Find the line containing "This screenshot has height=268, width=383." in the listing below; reproduce it and every line after, exactly. Skip pictures.
BEGIN
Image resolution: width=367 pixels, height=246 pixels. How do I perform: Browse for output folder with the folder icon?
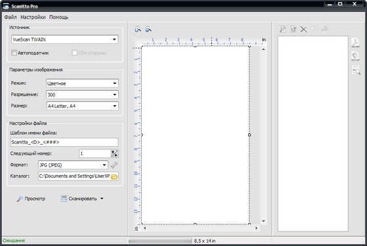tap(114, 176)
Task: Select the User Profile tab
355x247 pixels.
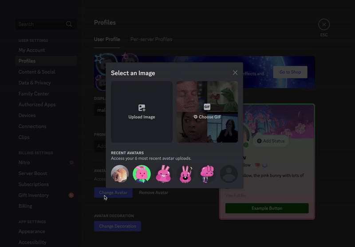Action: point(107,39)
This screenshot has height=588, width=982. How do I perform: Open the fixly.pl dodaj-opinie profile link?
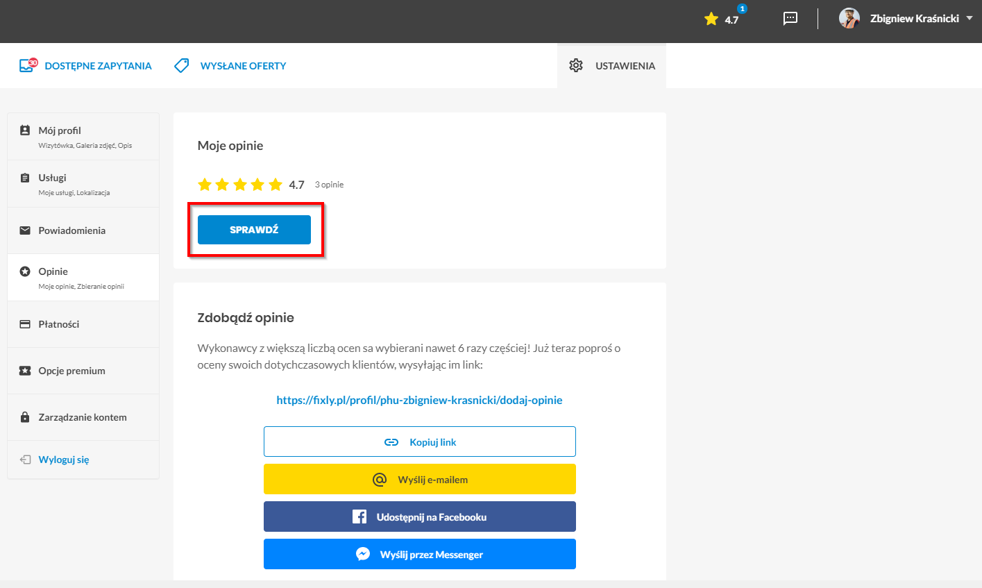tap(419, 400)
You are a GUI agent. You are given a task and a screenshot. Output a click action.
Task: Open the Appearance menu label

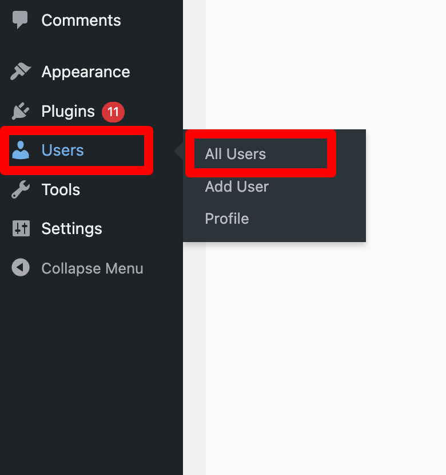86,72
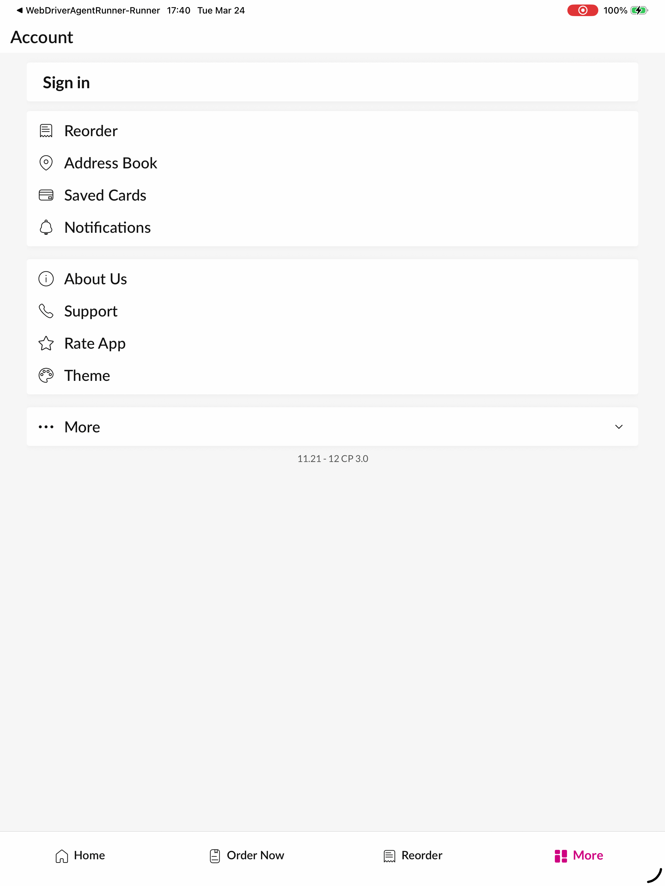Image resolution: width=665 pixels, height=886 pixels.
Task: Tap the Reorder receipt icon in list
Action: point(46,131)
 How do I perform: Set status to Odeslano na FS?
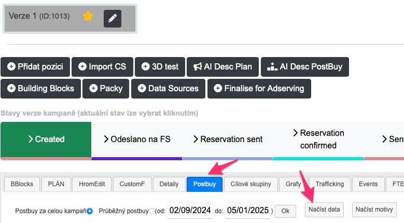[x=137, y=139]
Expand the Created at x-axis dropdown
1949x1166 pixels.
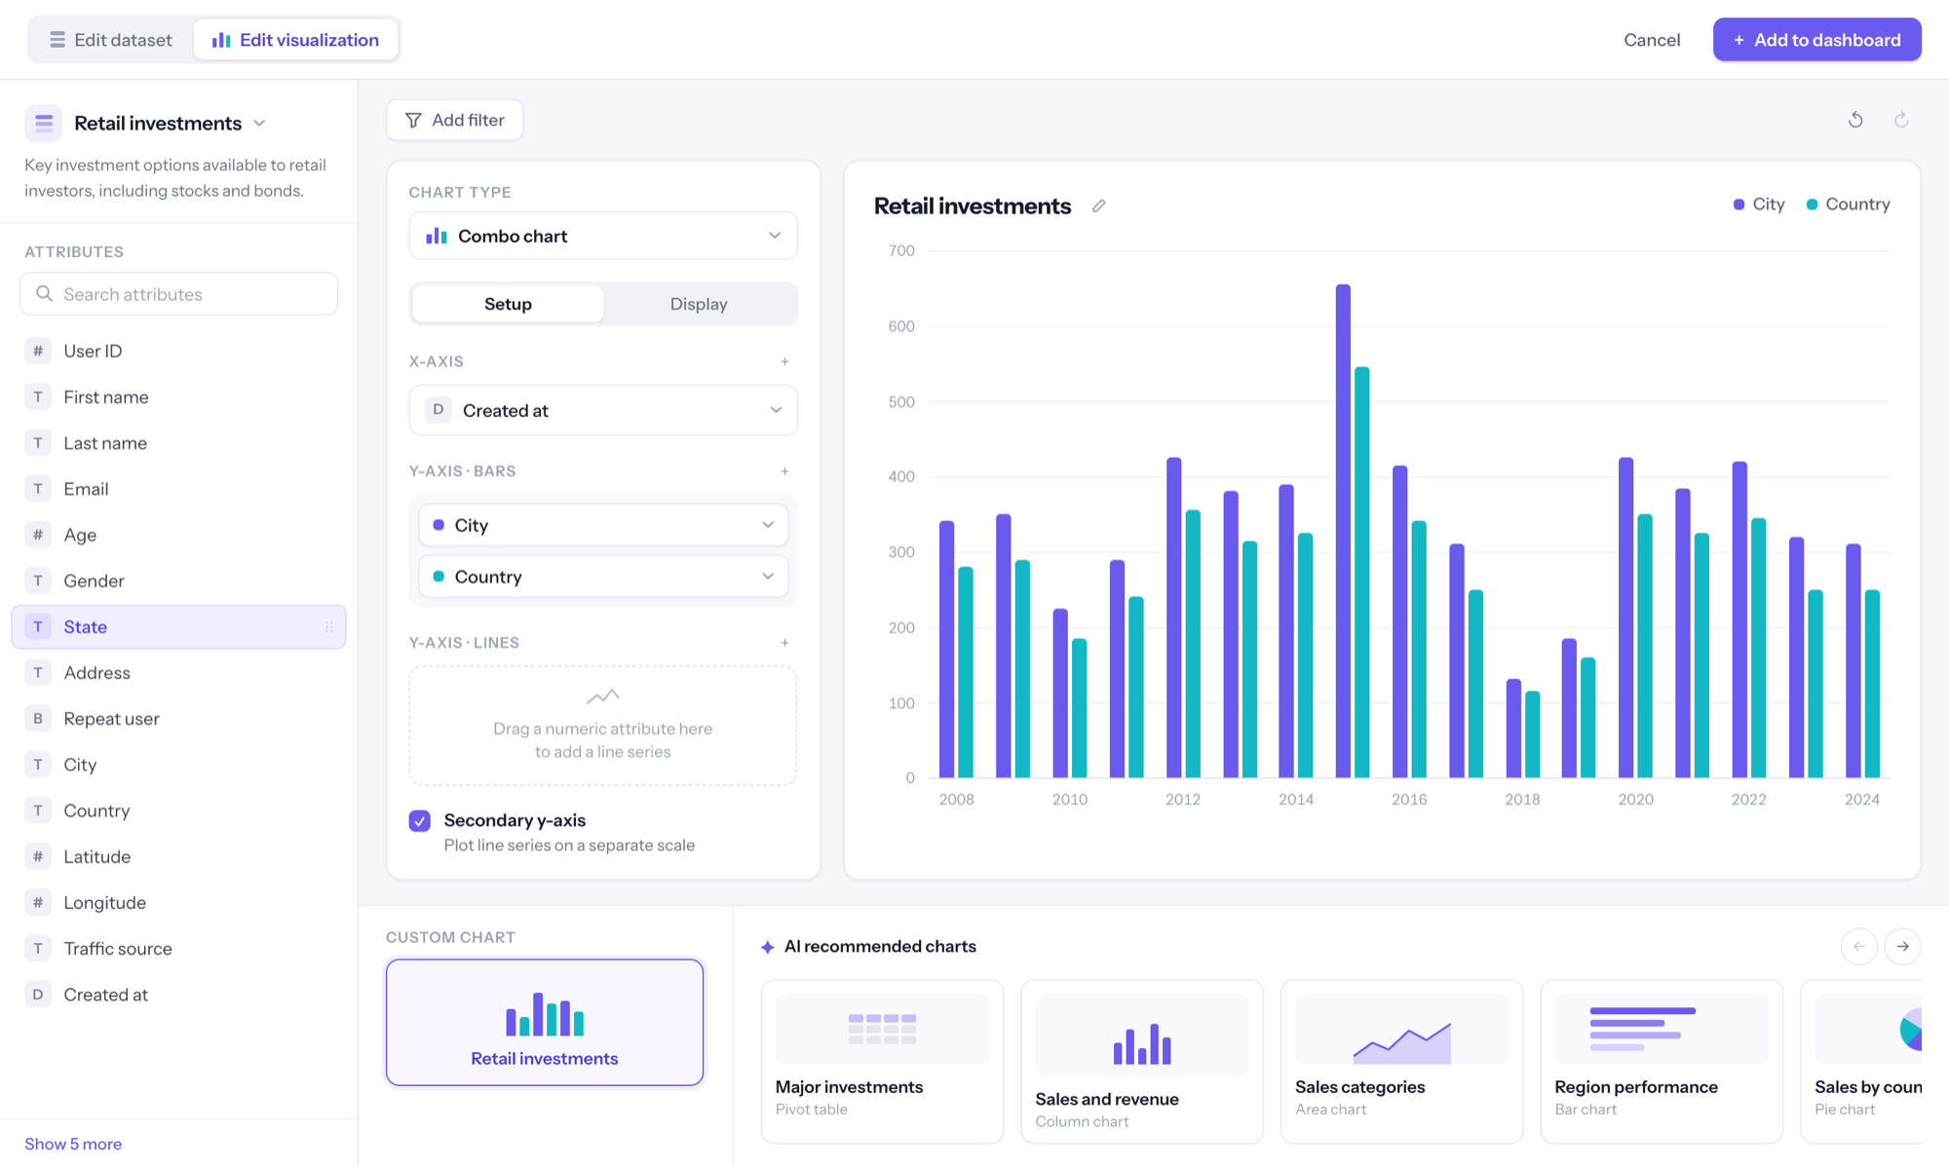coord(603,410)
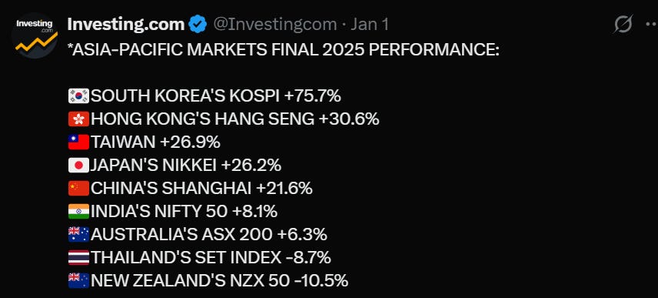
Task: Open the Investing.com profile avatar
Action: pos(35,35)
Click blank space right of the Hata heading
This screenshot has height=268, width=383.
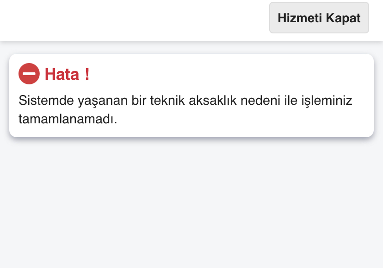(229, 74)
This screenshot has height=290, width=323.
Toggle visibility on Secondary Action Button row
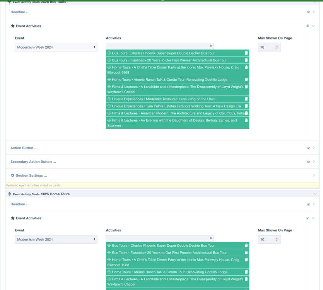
END
**EXPECTED OUTPUT:**
This screenshot has height=268, width=383.
(229, 74)
This screenshot has height=290, width=323.
Toggle visibility on Secondary Action Button row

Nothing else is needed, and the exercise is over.